§ Source text:
-----

Who We Are
The Cold War is commonly viewed as an international confrontation between the Soviet Union and the United States, which ended three decades ago. With the demise of the Soviet Union in 1991, it has seemed apparent that the confrontation was an event of the past. But what if we view it from a social point of view? What if we see it as myriads of local and social wars that were imagined as one, fought not just among superpowers’ policymakers but among ordinary people within each society? What if we view it as ordinary people’s everyday struggles through which social and cultural orders were contested and regulated in many parts of the world?

-----

Dataset items:
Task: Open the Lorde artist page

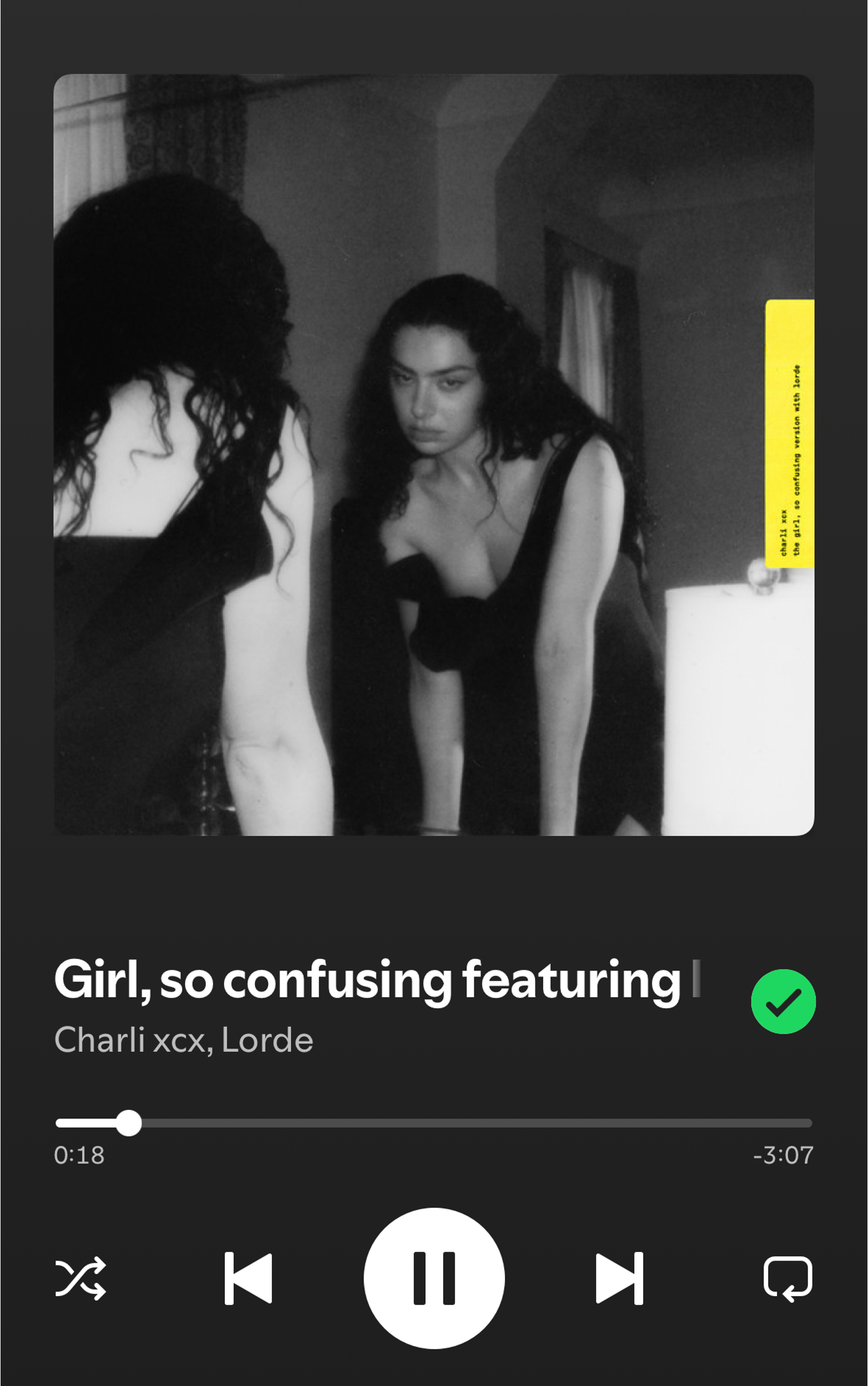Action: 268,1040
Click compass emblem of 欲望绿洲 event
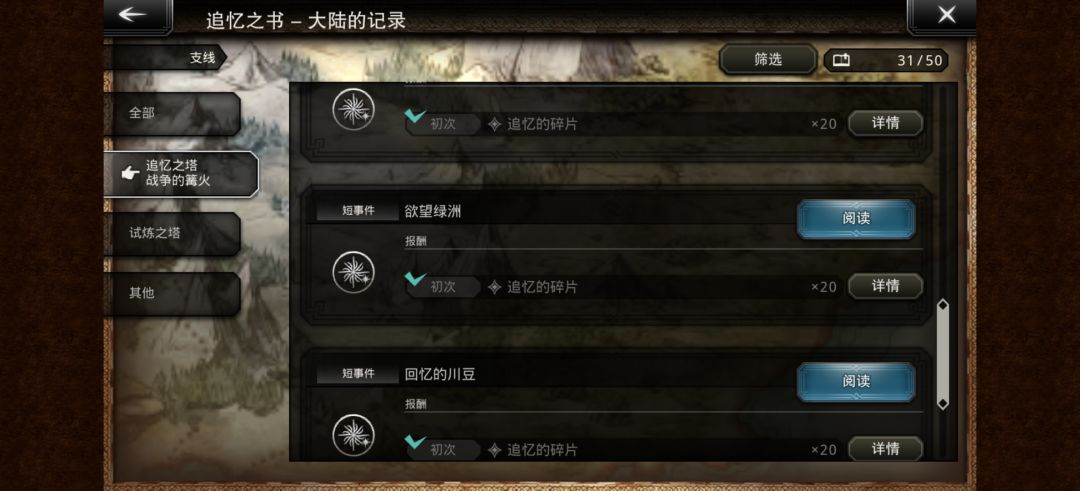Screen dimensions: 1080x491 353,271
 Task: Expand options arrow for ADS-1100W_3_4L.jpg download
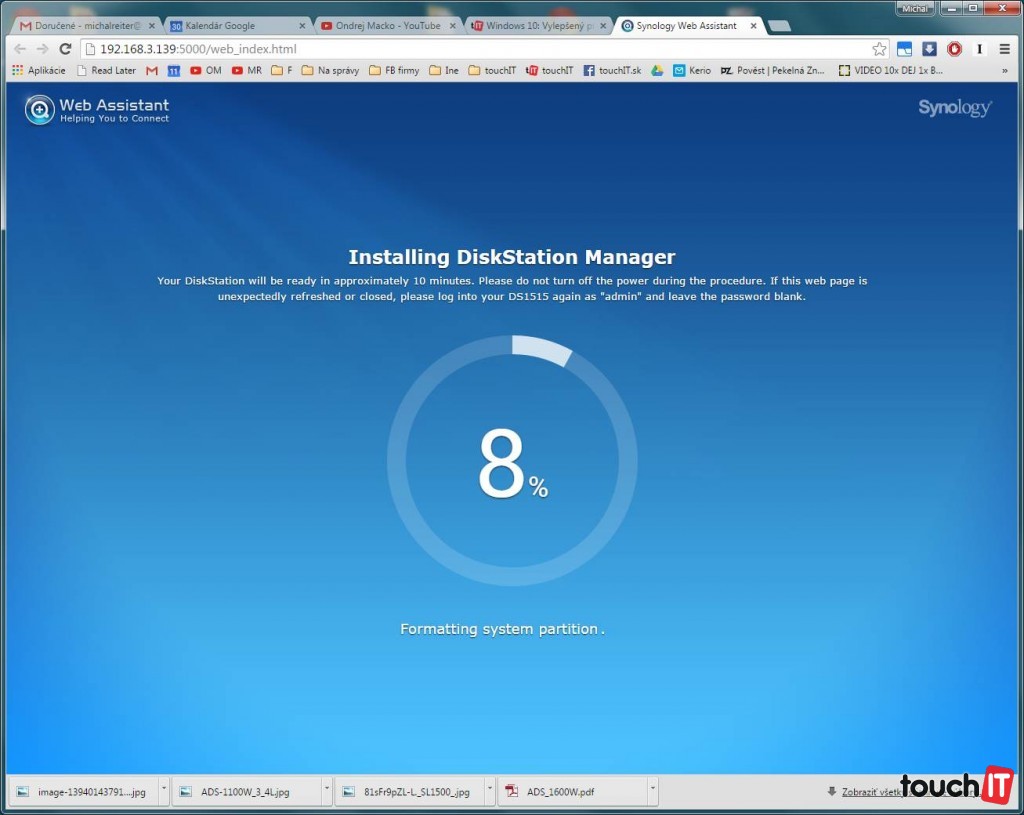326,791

-----

§ Complete the following:
A – Rewrite the paragraph of the Cold War passage that begins "The Cold War is commonly viewed" as a short bulleted list that keeps its main points.
B – Extract every line of the entries that contains the string "Task", matching case exactly.
The passage about the Cold War and the entries have no connection to each other.

§ In response:
A –
- The Cold War is usually seen as an international confrontation between the Soviet Union and the United States that ended three decades ago.
- Since the Soviet Union's demise in 1991, the confrontation has seemed to belong to the past.
- The paragraph proposes viewing it from a social point of view instead.
- In that view, it consists of many local and social wars that were imagined as one.
- These wars were fought not only among superpowers' policymakers but also among ordinary people within each society.
- It can also be seen as the everyday struggles of ordinary people through which social and cultural orders were contested and regulated in many parts of the world.

B –
Task: Open the Lorde artist page
 Task: Expand options arrow for ADS-1100W_3_4L.jpg download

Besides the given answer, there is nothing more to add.